TEXTO DE ORIGEM
* * * * * * *

Título: Dirceu perde de 13 a 1 no Conselho, mas Supremo invalida votação
Autor: Denise Madueño e Luciana Nunes Leal
Fonte: O Estado de São Paulo, 28/10/2005, Nacional, p. A4

No intervalo de menos de quatro horas, o deputado José Dirceu (PT-SP) passou de uma fragorosa derrota a uma parcial vitória na luta para manter o mandato parlamentar. No início da tarde, por 13 votos a 1, o Conselho de Ética da Câmara aprovou o relatório do deputado Júlio Delgado (PSB-MG) que recomenda a cassação do mandato. Por volta das 17h30, o ministro do Supremo Tribunal Federal (STF) Eros Grau atendeu a um pedido da defesa do petista e determinou que um novo relatório seja feito, sob risco de a sessão de ontem ser anulada.

* * * * * * *

DADOS
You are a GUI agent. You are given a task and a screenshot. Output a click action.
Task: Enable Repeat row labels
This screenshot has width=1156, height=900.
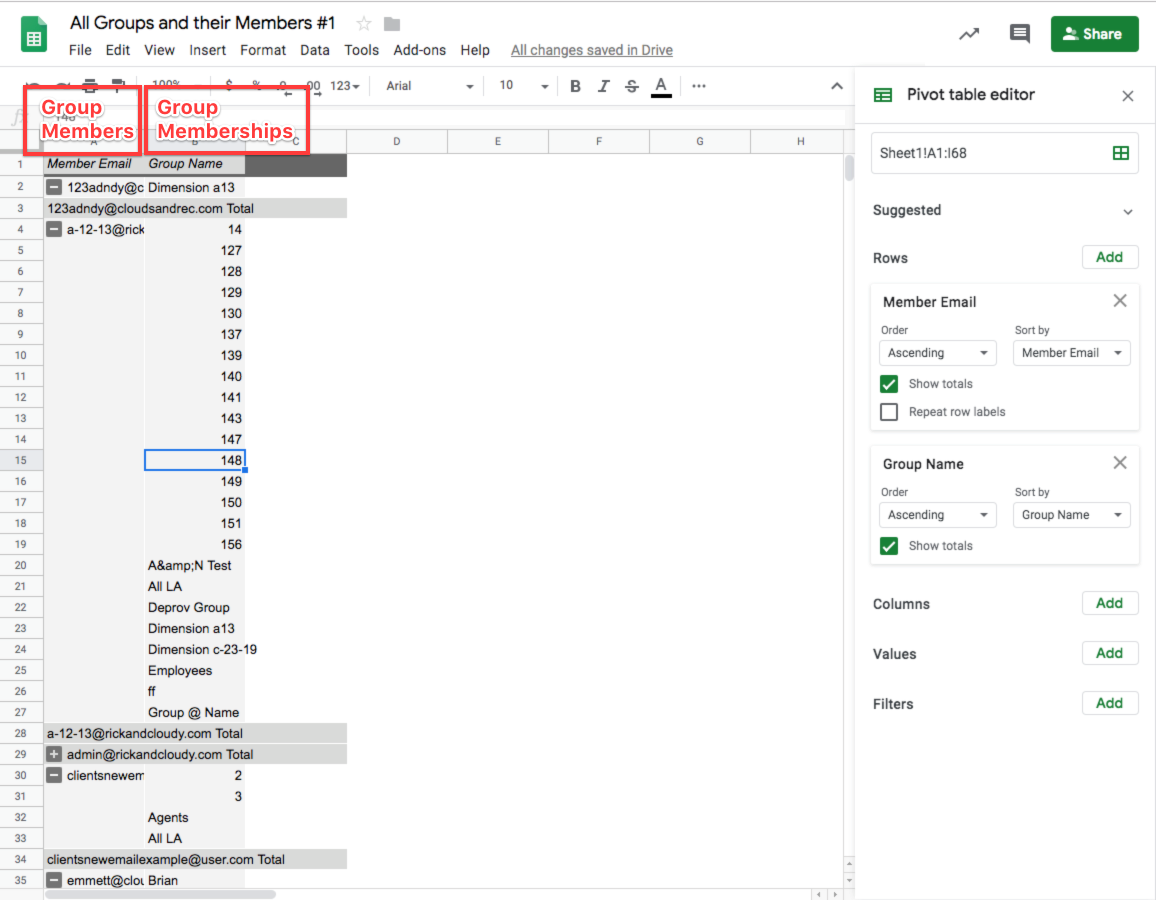tap(889, 411)
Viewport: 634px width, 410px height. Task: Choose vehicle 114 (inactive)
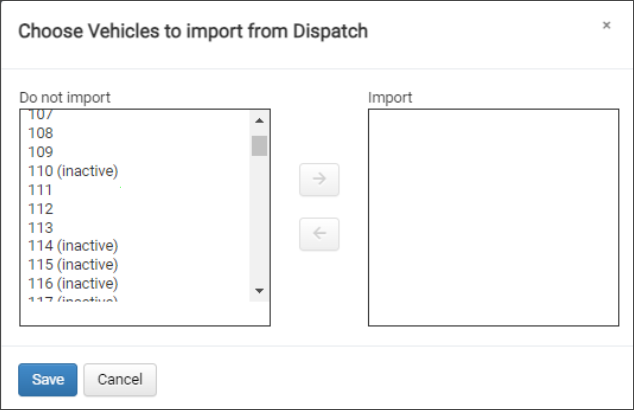pyautogui.click(x=74, y=246)
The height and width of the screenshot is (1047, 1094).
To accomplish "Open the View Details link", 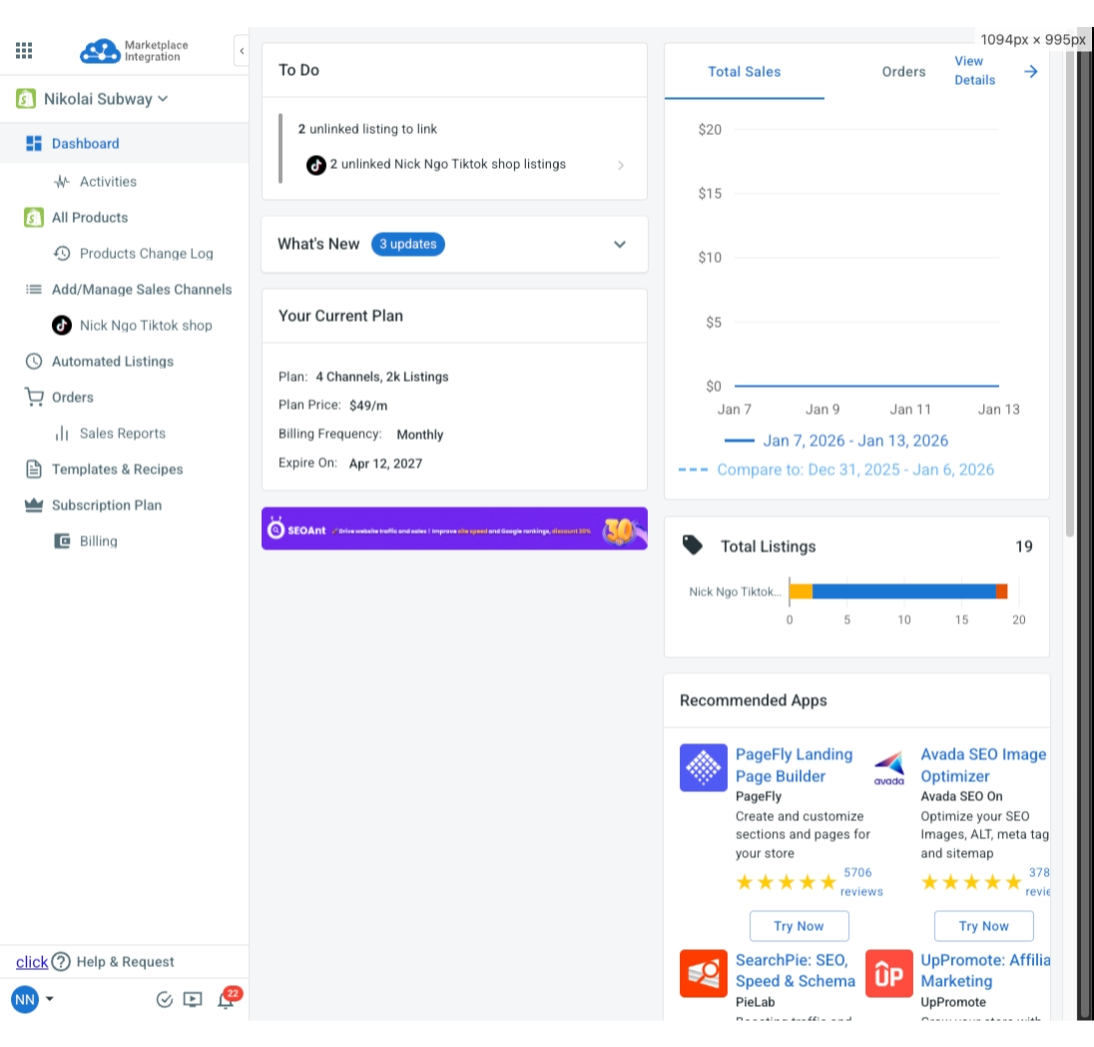I will pyautogui.click(x=974, y=71).
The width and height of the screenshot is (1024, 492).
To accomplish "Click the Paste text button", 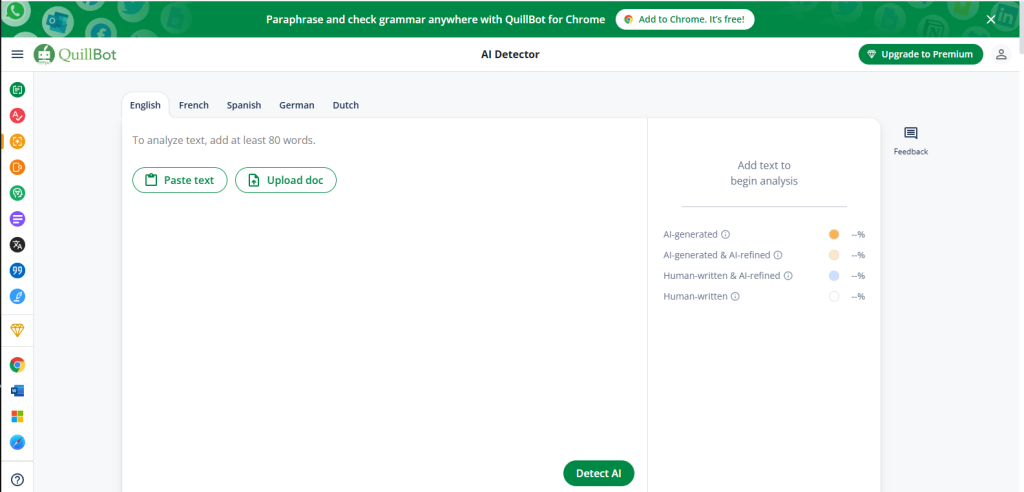I will 180,180.
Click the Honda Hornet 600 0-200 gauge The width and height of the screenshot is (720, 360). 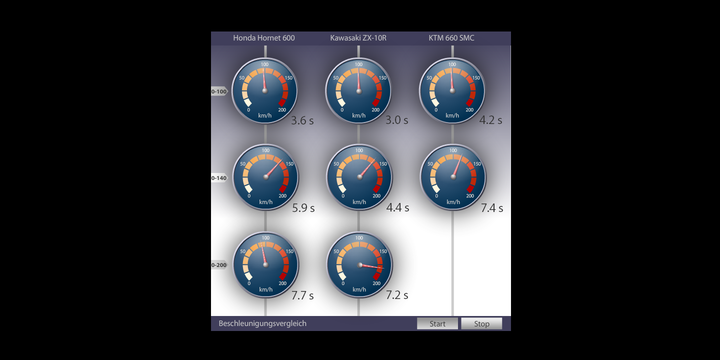(x=265, y=264)
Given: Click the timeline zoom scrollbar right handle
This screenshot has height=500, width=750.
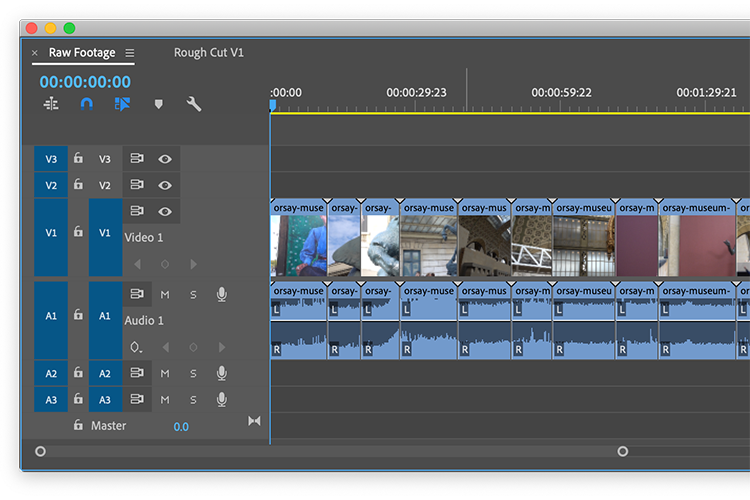Looking at the screenshot, I should pos(622,451).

* * * * * * *

REQUISITOS DA TAREFA
Atualize o trecho da reportagem sobre José Dirceu começando em "No intervalo de" e seguindo até "ontem ser anulada.", substituindo "fragorosa derrota" por "dura derrota".

RESPOSTA DO EXERCÍCIO
No intervalo de menos de quatro horas, o deputado José Dirceu (PT-SP) passou de uma dura derrota a uma parcial vitória na luta para manter o mandato parlamentar. No início da tarde, por 13 votos a 1, o Conselho de Ética da Câmara aprovou o relatório do deputado Júlio Delgado (PSB-MG) que recomenda a cassação do mandato. Por volta das 17h30, o ministro do Supremo Tribunal Federal (STF) Eros Grau atendeu a um pedido da defesa do petista e determinou que um novo relatório seja feito, sob risco de a sessão de ontem ser anulada.